Filistin halkının yıllardır ablukanın gölgesinde yaşam mücadelesi verdiğine dikkati çeken Yüksel, dünyanın Filistin halkının çığlıklarını duymazdan geldiğini belirtti. Yüksel, "Anneler, evlatlarını kucaklarında toprağa verirken adaletin sessiz kaldığını da gördük. Gazze'nin insanları yıkıntılar arasında yaşamaya çalışırken dünya kör ve sağır gibi davrandı. Ama bugün tarihi bir gün. Adalet onların yanında olduğunu bu kararla gösterdi. Netanyahu ve Gallant gibi bu cinayet şebekelerinin, savaş suçları ve insanlığa karşı suçlar nedeniyle sorumlu tutulacakları kararı verilmiş oldu. Bu sadece hukukun değil, insanlık onurunun zaferidir." değerlendirmelerinde bulundu.

"Adalet, güçlülerin lütfu değil mazlumların hakkıdır"

UCM'nin mazlumların çığlığını duyduğunu vurgulayan Yüksel, kararın, adaletin ne kadar güçlü bir araç olduğunu gösterdiğini ifade etti.

TBMM Adalet Komisyonu Başkanı Yüksel, kararın İsrail ve cinayet şebekesi için cezasızlık döneminin bittiğini ilan ettiğini de dile getirdi.
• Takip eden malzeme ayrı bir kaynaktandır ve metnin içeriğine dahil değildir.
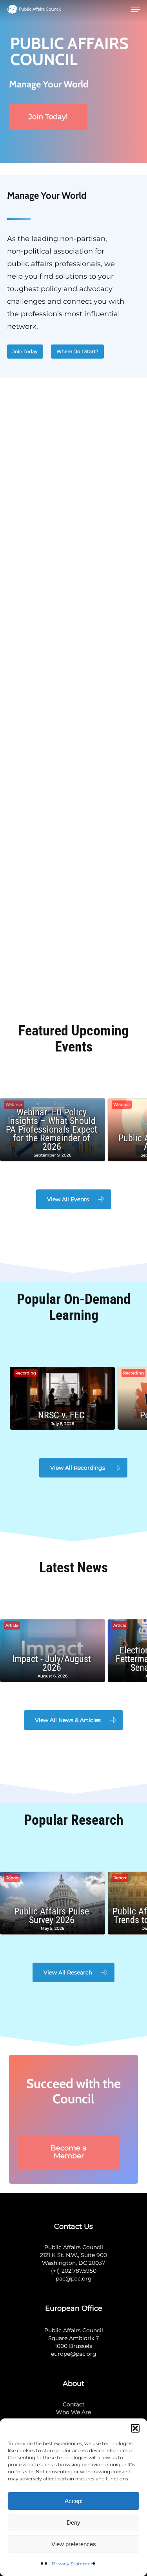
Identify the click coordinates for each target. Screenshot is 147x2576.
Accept (74, 2501)
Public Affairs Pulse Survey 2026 (51, 1915)
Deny (73, 2522)
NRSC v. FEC (61, 1415)
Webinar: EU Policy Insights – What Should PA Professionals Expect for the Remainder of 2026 (51, 1129)
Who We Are (73, 2412)
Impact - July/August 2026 (51, 1663)
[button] (135, 2428)
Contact (74, 2404)
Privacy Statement (74, 2564)
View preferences (73, 2544)
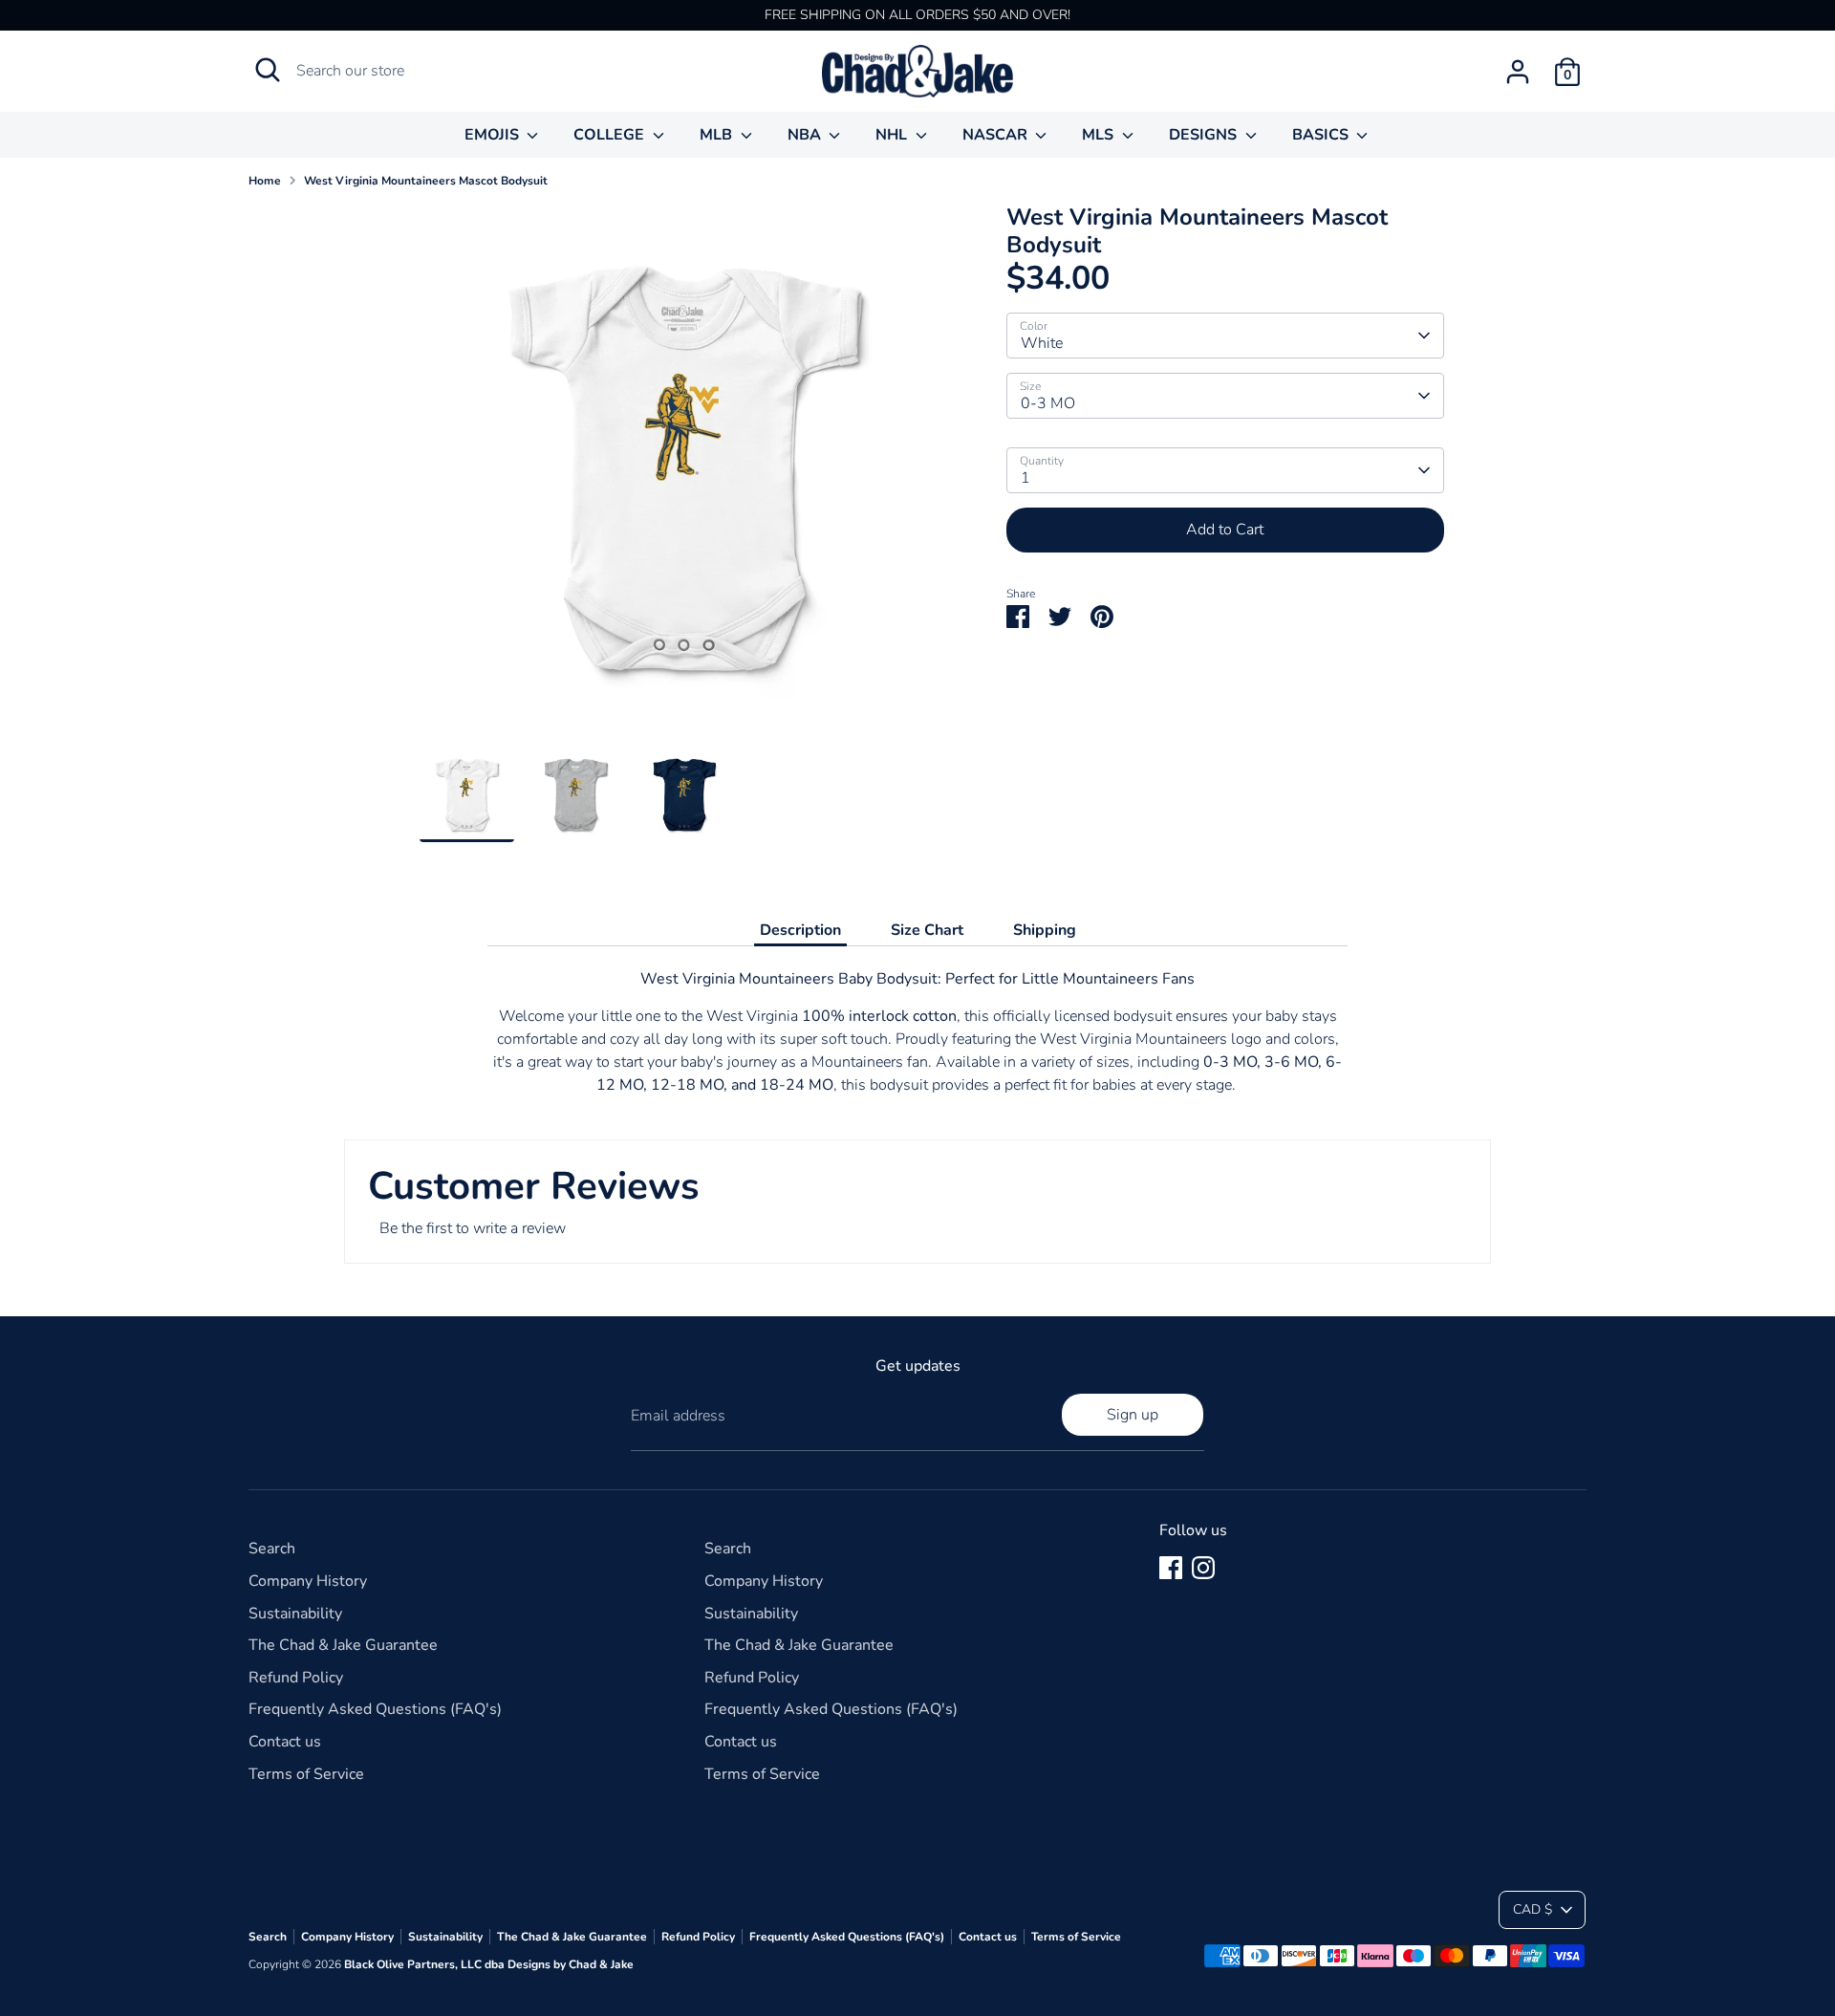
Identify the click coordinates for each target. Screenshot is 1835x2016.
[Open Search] (267, 70)
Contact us (284, 1741)
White (1042, 343)
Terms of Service (306, 1774)
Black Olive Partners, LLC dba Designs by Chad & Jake (489, 1964)
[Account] (1518, 72)
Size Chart (927, 930)
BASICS (1322, 134)
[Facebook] (1170, 1567)
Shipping (1044, 930)
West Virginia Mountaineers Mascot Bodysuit (426, 180)
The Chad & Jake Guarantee (343, 1645)
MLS (1099, 134)
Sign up (1132, 1414)
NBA (806, 134)
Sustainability (295, 1613)
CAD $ (1532, 1909)
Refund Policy (295, 1677)
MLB (718, 134)
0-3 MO (1048, 403)
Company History (307, 1581)
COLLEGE (610, 134)
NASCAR (996, 134)
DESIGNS (1205, 134)
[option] (684, 476)
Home (264, 180)
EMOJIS (493, 134)
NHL (893, 134)
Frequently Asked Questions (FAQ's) (375, 1709)
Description (800, 930)
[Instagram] (1203, 1567)
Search (271, 1548)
Tutuklama kararlarının tarihi ve cesur bir adım olduğuna işaret eden Yüksel, UCM'nin, Filistin topraklarında işlenen suçlar için yargı yetkisini teyit ettiğini söyledi. İsrail'in yargı yetkisine itirazlarının, UCM tarafından reddedildiğini de anlatan Yüksel, Netanyahu ve Gallant'ın, savaş suçları ve insanlığa karşı suçlardan sorumlu tutulduğunun ifade edildiğini aktardı.

Cüneyt Yüksel, UCM'nin kararlılığının, insan haklarına olan bağlığı ve savaş suçlarıyla mücadeleyi pekiştirdiğini belirterek, şunları kaydetti:

"Adalet, güçlülerin lütfu değil, mazlumların hakkıdır ve bugün bu hakkın teslim edildiği bir gün olmuştur. Bundan sonraki süreçte bugüne kadar olduğu gibi insanlık vicdanında mahkum olan İsrail'in hukuk önünde de mahkumiyetinin sağlanabilmesi için çalışmalarımızı Sayın Cumhurbaşkanımızın liderliğinde kararlılıkla sürdüreceğiz. Uluslararası Ceza Mahkemesi ve Uluslararası Adalet Divanı nezdinde yürütülen hukuki süreçlere elimizden gelen tüm desteği sunacağız."